> **Work request**
Once the line holding "Viewport: 925px width, 521px" is found, output it and all remaining lines of the data exactly, with every picture left out.

> **Data excerpts**
-------------------------

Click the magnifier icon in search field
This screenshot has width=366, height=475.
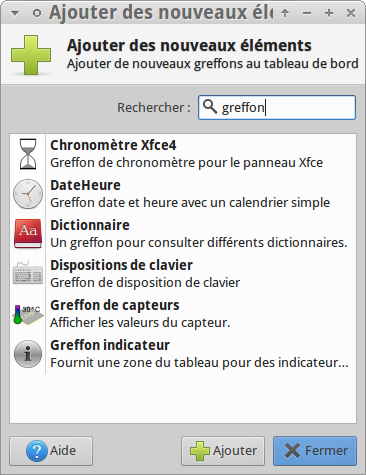tap(210, 107)
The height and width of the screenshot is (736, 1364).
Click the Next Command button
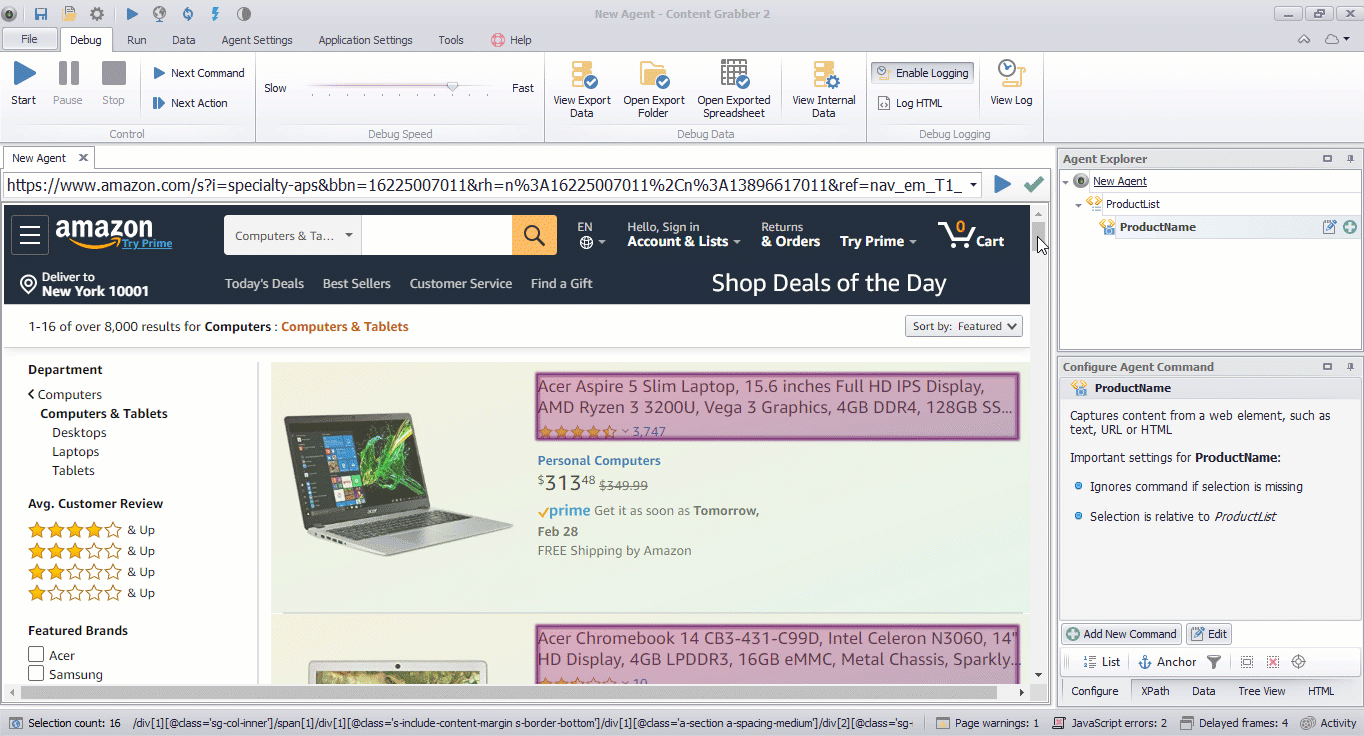click(x=198, y=73)
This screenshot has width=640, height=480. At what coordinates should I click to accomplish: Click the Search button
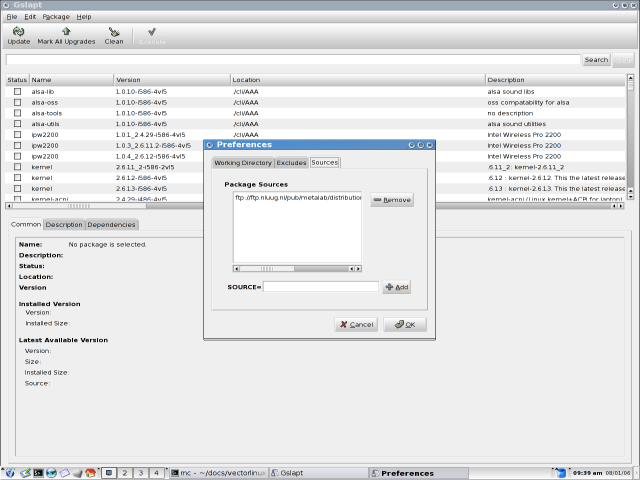[x=596, y=60]

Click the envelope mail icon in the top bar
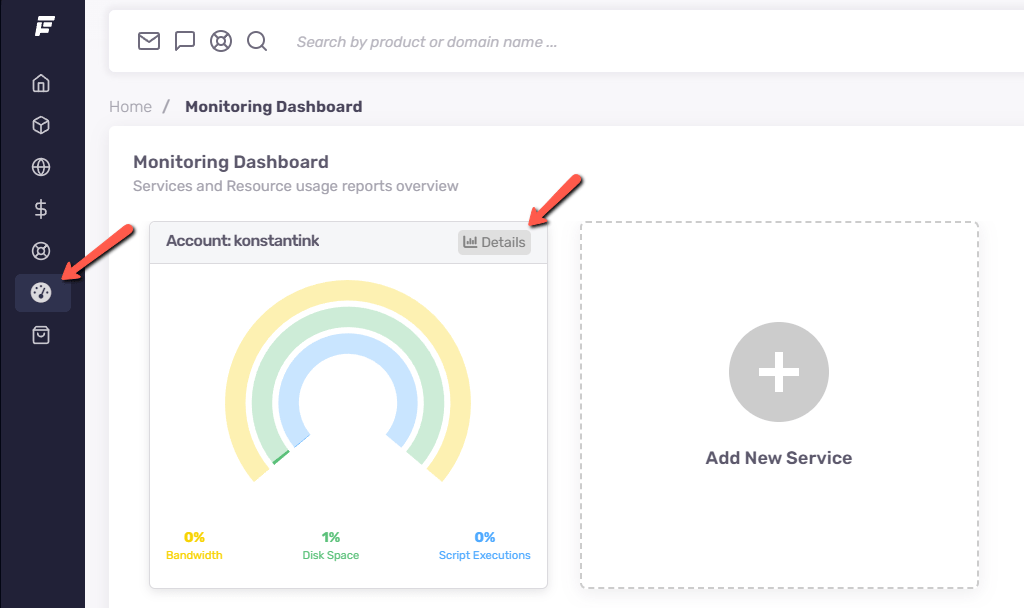coord(149,41)
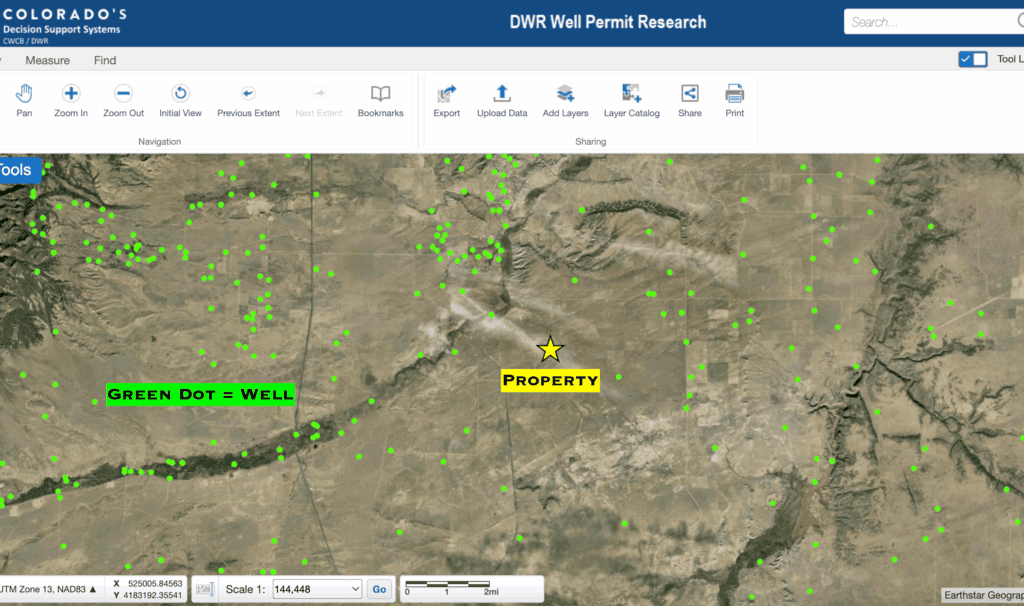1024x606 pixels.
Task: Open the Scale dropdown showing 144,448
Action: coord(316,590)
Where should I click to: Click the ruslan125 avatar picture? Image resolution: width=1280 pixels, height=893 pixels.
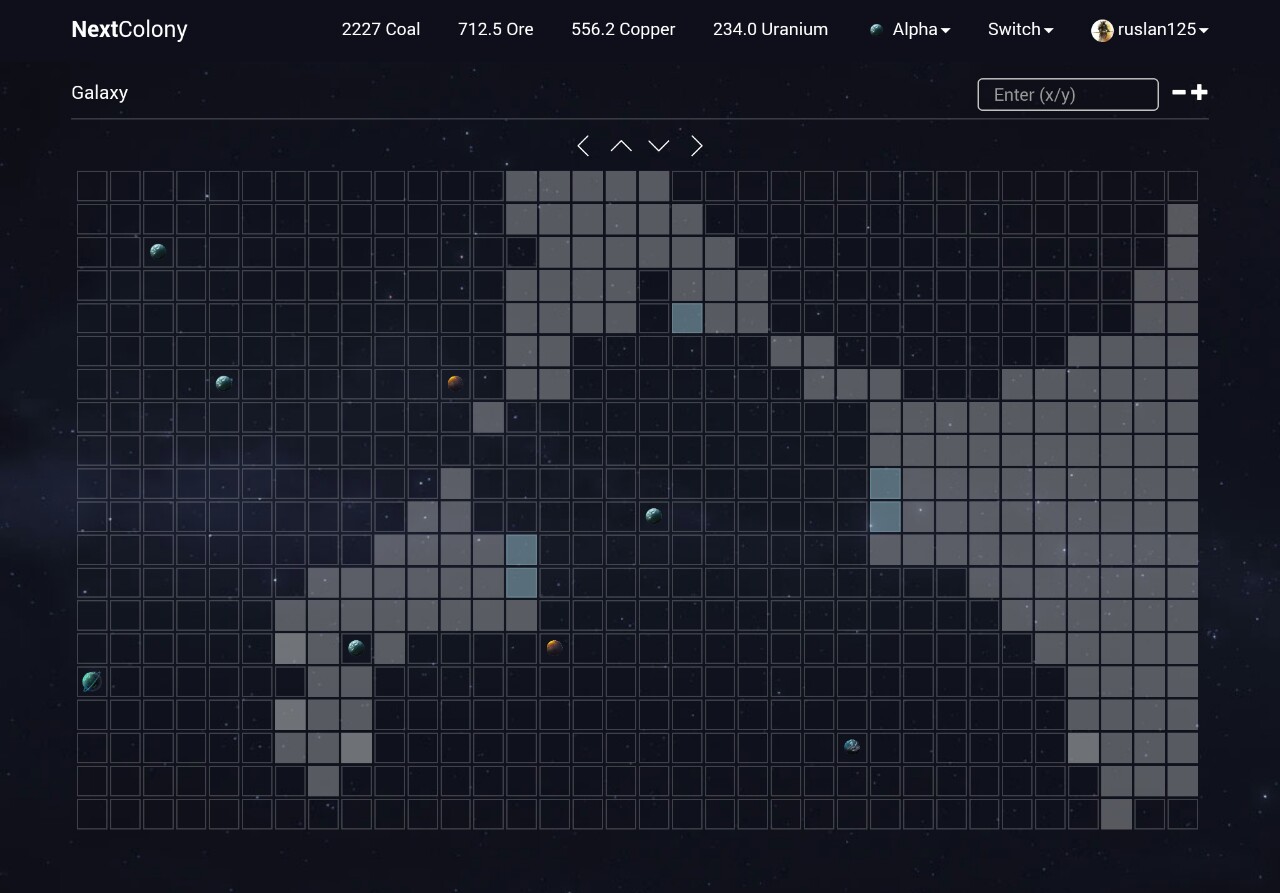[1102, 30]
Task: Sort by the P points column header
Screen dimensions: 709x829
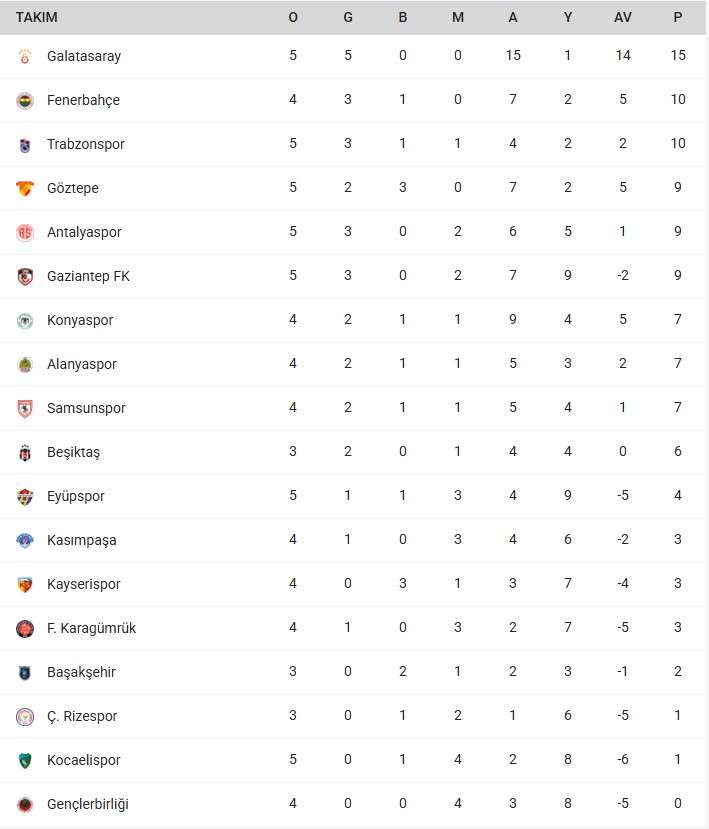Action: point(678,17)

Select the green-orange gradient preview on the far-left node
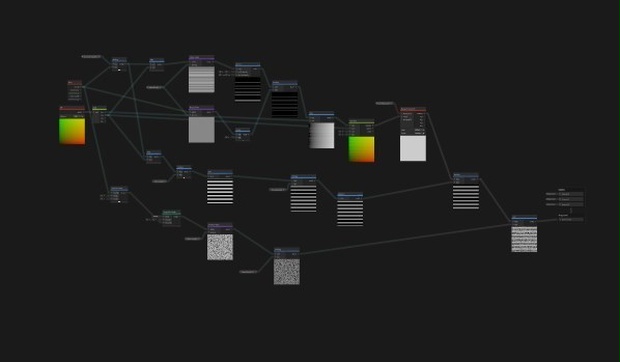72,131
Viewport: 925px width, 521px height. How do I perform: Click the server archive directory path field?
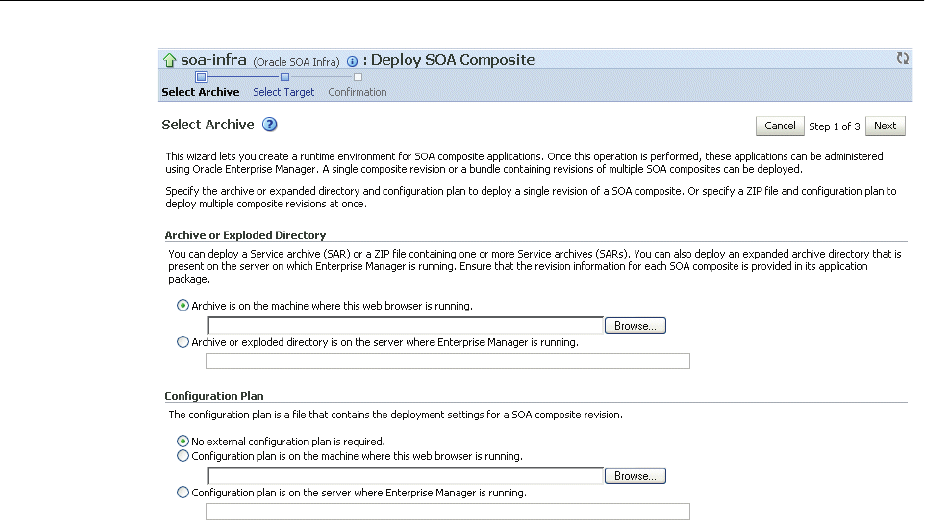point(447,361)
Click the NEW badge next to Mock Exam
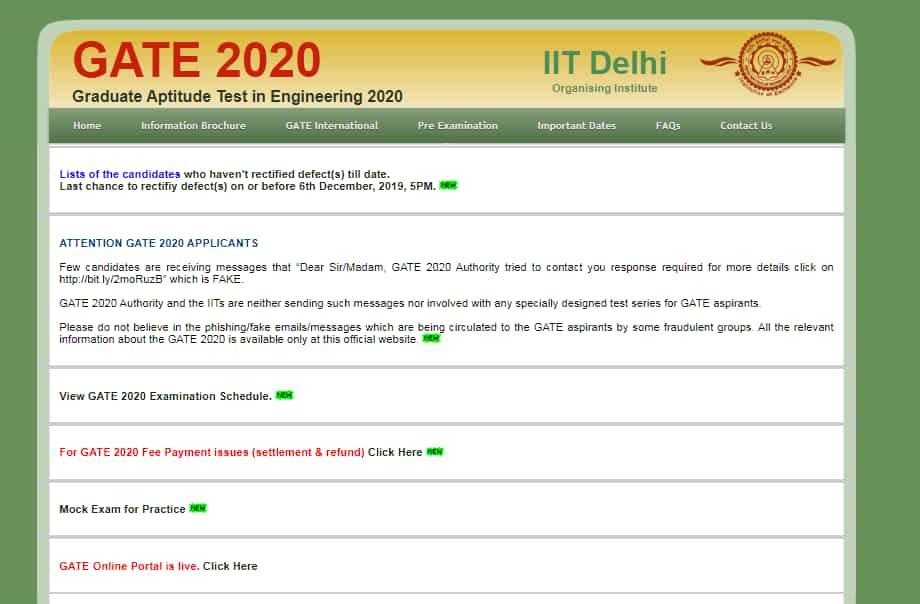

-------------------------

> **Task output**
Viewport: 925px width, 521px height. How do I perform: Click the server archive directory path field?
point(447,361)
Click the NEW badge next to Mock Exam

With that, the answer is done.